(Saved data entries)
- - -
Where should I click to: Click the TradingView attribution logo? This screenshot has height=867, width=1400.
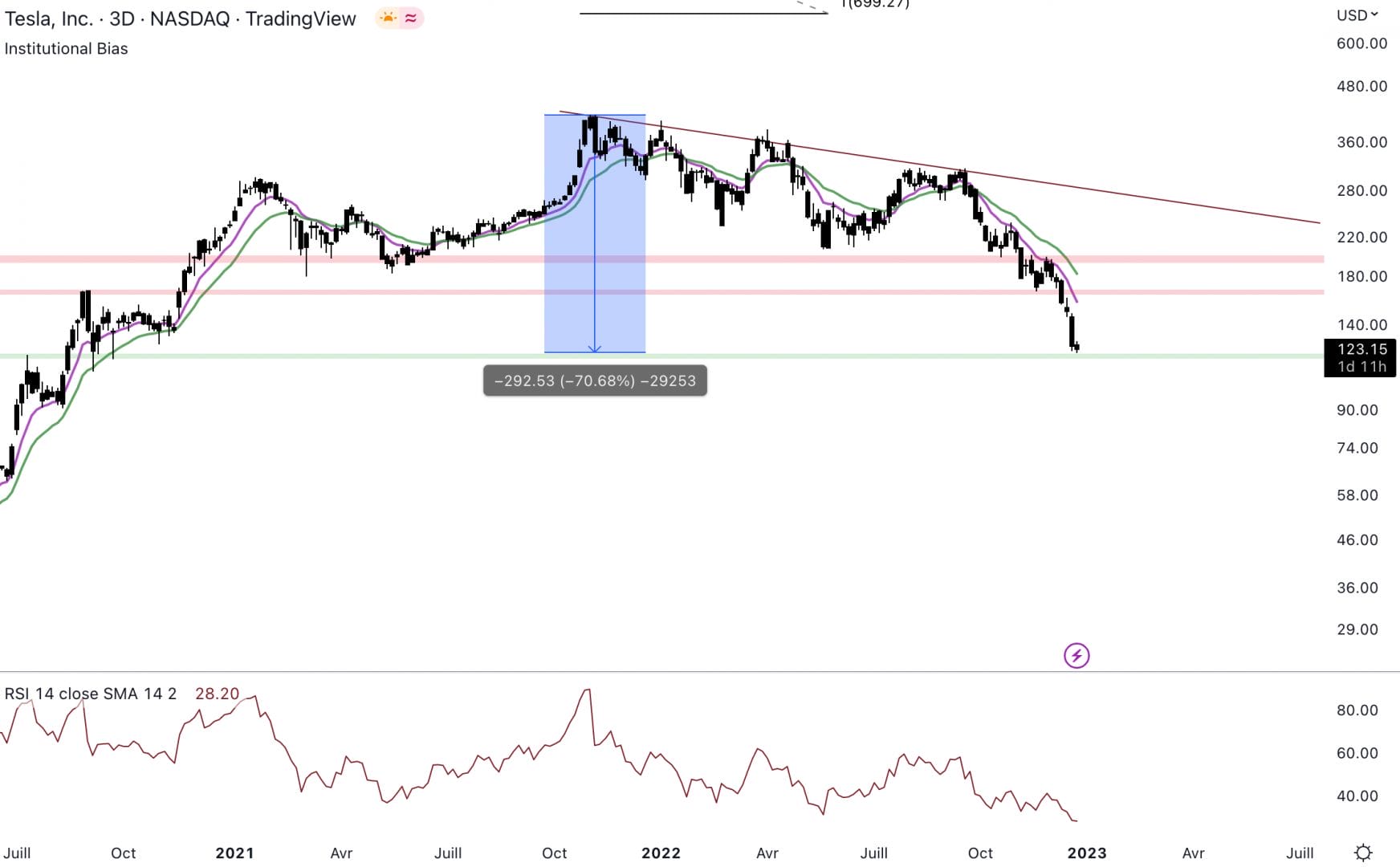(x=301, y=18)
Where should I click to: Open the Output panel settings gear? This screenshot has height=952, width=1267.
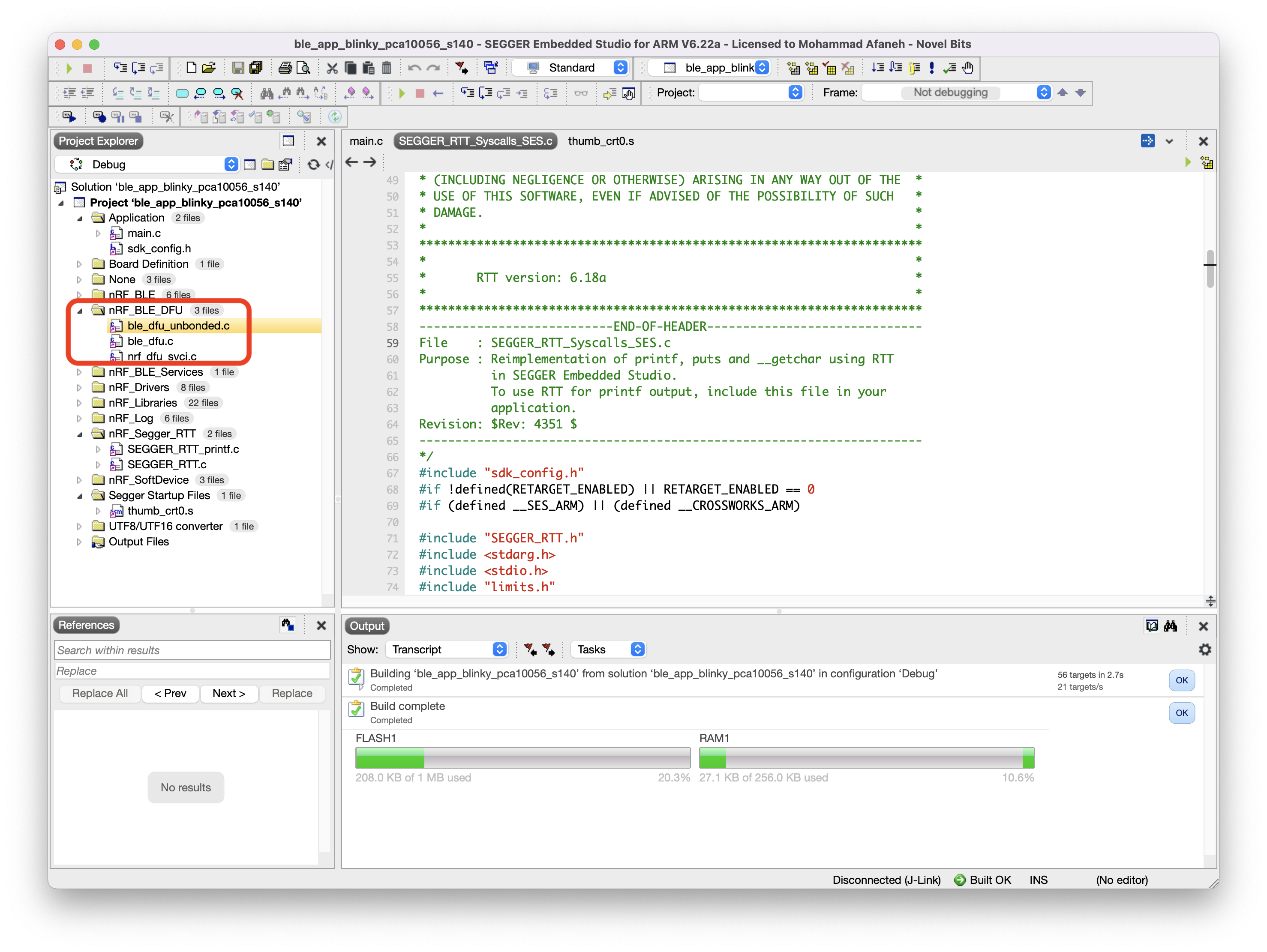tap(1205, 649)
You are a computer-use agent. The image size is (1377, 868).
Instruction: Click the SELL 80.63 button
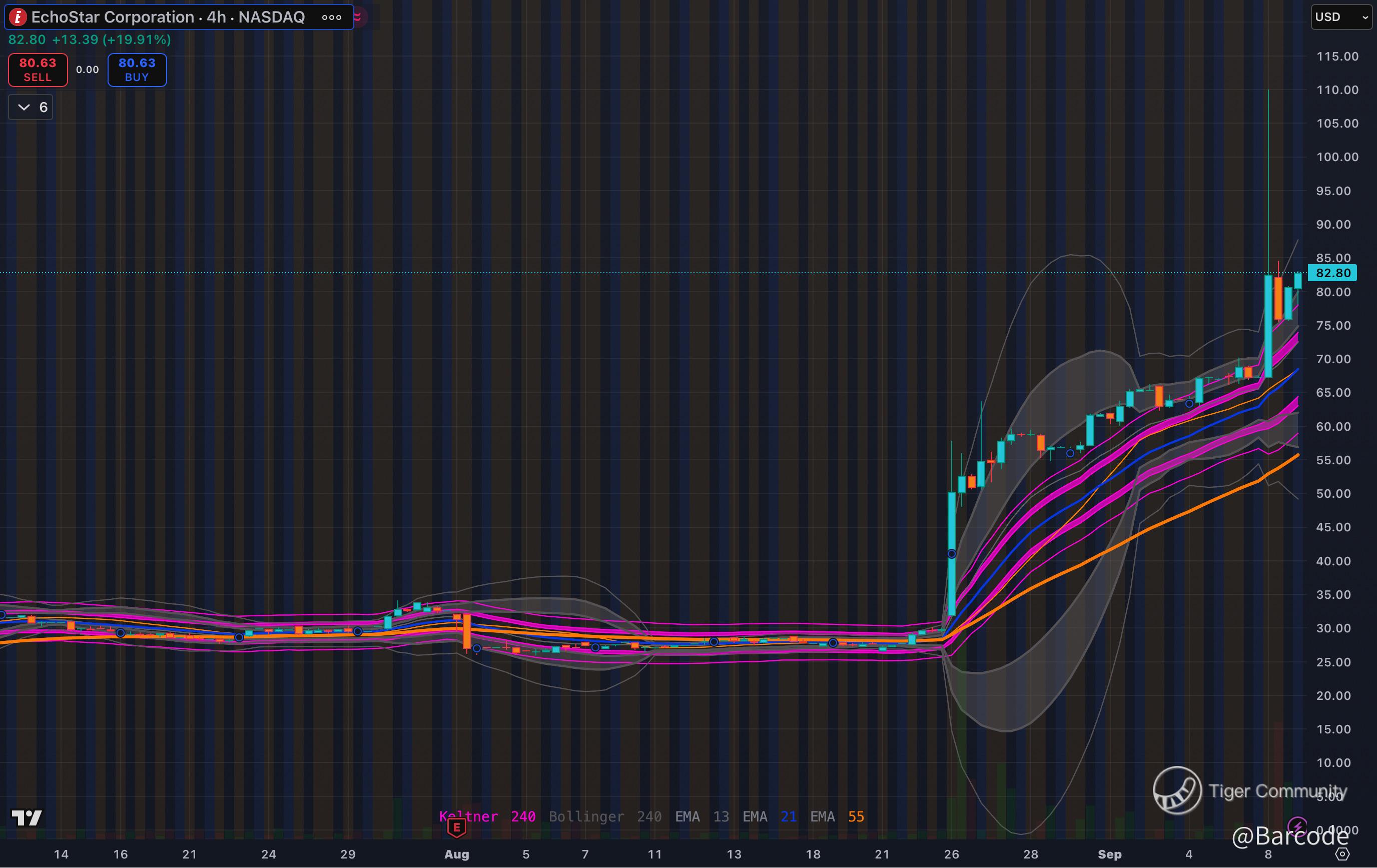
- - -
**WHAT IS BEING ASKED**
Without the pictures, copy out all the records above exactly.

**WRITTEN ANSWER**
Where should I click to: Click the TradingView attribution logo? This screenshot has height=867, width=1400.
(x=301, y=18)
Where should I click to: Open the Output panel settings gear? This screenshot has height=952, width=1267.
tap(1205, 649)
You are a computer-use agent. The image size is (1377, 868).
Instruction: Click the SELL 80.63 button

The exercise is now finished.